Roberts’s article mainly revisits the material already presented in the Voevodsky article quoted in an earlier post. The journalistic genre seems to force Roberts to set up an artificial opposition between camps for and against the use of computers in mathematical proofs; without much nuance she refers to the latter as “purists, the old guard.” As you might expect, the battle lines are not so clear cut. Voevodsky himself distinguishes between proof assistants and computer-generated proofs; the latter, he says,
…are the proofs which teach us very little. And there is a correct perception that if we go toward computer-generated proofs then we lose all the good that there is in mathematics—mathematics as a spiritual discipline, mathematics as something which helps to form a pure mind.
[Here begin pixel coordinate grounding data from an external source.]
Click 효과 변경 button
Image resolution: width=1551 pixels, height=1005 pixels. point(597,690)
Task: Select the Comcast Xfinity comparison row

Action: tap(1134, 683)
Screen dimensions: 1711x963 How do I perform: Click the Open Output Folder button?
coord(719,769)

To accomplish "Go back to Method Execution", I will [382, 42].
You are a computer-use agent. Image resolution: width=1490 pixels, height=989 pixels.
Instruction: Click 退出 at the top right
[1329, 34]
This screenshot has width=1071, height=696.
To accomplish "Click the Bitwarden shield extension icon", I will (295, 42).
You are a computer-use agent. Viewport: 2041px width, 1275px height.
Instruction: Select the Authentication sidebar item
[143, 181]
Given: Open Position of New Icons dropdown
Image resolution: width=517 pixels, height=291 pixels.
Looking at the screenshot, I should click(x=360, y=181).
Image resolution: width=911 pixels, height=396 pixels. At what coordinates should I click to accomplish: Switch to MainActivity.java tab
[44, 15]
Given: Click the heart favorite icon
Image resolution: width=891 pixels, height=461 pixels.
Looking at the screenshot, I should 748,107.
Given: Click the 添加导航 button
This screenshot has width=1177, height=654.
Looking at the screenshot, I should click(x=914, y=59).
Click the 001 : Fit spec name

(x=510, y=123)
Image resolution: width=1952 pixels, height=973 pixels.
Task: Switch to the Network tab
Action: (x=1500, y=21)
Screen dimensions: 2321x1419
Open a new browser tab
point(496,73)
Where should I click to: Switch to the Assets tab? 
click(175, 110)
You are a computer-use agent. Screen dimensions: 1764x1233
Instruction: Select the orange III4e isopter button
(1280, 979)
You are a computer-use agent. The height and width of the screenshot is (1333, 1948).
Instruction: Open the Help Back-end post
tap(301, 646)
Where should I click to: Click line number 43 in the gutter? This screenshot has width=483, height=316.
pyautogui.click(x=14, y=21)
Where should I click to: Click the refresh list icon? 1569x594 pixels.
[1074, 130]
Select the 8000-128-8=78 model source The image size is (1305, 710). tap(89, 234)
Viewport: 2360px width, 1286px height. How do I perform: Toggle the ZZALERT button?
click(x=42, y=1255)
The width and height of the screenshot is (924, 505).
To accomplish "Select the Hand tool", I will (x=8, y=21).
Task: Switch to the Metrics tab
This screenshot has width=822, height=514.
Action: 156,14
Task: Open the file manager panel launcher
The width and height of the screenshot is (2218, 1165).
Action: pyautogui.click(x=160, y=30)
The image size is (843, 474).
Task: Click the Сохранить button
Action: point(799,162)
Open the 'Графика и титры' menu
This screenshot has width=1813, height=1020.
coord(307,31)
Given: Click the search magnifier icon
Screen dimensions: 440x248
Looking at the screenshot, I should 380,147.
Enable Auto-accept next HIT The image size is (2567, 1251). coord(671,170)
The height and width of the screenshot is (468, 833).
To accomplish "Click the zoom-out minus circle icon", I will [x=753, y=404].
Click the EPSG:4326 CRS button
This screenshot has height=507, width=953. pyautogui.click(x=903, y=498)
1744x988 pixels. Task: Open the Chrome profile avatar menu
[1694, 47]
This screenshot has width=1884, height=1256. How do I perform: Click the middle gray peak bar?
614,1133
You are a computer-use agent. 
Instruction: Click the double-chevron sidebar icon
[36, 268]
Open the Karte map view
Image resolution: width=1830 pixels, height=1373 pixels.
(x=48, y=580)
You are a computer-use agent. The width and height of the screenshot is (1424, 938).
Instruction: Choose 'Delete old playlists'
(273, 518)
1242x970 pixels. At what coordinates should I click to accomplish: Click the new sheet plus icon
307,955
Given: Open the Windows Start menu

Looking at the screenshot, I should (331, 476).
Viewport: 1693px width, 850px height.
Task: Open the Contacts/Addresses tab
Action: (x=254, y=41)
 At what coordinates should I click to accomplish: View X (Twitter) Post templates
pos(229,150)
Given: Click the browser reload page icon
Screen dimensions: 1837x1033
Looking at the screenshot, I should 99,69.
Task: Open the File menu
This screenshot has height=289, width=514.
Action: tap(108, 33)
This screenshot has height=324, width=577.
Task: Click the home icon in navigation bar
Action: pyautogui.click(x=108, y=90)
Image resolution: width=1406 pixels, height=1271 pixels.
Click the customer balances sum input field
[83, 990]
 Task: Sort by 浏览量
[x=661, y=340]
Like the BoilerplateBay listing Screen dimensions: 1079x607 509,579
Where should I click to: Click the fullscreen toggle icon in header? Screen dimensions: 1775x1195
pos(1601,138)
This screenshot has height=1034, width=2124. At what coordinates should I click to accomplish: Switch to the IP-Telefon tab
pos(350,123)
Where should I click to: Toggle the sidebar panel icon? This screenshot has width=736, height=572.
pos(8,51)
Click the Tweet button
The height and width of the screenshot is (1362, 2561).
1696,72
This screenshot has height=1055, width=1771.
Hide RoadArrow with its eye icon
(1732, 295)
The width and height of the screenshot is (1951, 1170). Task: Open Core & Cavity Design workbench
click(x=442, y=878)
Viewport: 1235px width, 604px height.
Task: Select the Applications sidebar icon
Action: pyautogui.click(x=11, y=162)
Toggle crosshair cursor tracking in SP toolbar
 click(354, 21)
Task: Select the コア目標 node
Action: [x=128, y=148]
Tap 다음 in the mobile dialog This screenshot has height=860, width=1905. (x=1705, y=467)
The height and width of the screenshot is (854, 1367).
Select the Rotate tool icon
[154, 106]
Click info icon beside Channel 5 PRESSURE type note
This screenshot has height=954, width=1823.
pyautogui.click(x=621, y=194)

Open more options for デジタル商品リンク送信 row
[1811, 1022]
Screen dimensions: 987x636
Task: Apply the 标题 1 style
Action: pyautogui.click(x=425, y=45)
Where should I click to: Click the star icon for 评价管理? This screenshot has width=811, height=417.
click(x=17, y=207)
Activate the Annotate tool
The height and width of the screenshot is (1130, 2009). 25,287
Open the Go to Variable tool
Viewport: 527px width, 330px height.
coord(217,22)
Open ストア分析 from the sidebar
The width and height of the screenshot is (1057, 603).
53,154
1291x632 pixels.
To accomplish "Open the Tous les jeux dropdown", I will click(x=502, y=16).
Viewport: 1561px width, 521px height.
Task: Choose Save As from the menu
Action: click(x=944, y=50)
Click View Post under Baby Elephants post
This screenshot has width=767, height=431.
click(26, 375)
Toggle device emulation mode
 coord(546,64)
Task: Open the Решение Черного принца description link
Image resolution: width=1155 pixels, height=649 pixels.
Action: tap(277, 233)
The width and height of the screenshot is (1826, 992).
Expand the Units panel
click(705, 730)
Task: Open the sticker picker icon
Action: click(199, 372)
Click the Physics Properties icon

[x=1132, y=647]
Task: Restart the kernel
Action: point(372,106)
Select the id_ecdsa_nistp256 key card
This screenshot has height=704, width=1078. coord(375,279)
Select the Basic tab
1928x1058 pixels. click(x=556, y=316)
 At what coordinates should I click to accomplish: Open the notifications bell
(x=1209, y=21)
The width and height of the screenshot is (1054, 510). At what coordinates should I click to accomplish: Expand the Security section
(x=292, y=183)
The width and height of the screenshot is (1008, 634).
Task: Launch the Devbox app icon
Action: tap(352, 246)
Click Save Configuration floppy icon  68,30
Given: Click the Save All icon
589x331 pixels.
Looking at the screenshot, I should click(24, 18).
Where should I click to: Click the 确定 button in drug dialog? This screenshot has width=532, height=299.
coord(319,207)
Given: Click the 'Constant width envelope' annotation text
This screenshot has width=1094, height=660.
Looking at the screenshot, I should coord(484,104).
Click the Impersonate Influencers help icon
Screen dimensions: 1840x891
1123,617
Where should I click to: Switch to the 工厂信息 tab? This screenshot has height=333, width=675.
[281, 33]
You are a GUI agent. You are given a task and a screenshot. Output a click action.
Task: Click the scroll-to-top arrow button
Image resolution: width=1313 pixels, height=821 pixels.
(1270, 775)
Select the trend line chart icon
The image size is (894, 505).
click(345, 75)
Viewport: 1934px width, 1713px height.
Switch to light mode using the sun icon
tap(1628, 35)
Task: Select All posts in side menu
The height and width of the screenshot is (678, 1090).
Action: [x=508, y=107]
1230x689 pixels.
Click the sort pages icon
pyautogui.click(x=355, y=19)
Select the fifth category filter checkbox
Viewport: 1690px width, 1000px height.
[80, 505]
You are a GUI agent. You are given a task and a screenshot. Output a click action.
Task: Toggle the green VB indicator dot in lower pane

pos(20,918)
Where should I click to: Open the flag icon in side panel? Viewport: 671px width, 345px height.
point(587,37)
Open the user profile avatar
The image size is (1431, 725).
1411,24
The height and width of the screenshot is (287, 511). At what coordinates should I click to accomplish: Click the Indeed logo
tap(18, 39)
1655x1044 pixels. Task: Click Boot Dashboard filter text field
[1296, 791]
And Chenciner finds the Univalent Foundations program “encouraging” in that, by “assimilating… the notion (of proof) of equality to a weak homotopy equivalence… geometry returns unexpectedly to the world of abstract symbols.”
Voevodsky has a curious response to the tempting serendipity of error:
Voevodsky dismisses the notion that taking an errant mathematical turn might be like getting lost in New York City and stumbling upon a magnificent hidden garden. “Well, first of all you’d have to be in Manhattan, or you might find something not so desirable.”
Someone should tell him that if he’s in Brooklyn he might stumble upon the offices of Cabinet Magazine or n+1 or Triple Canopy — though at the rate things are going, they may soon find themselves priced out of Brooklyn all the way into the Bronx. But in case you’re wondering how Nautilis can sustain such intellectually rigorous discussions with a Manhattan address, take another look at this post and then scroll down to the bottom of this page.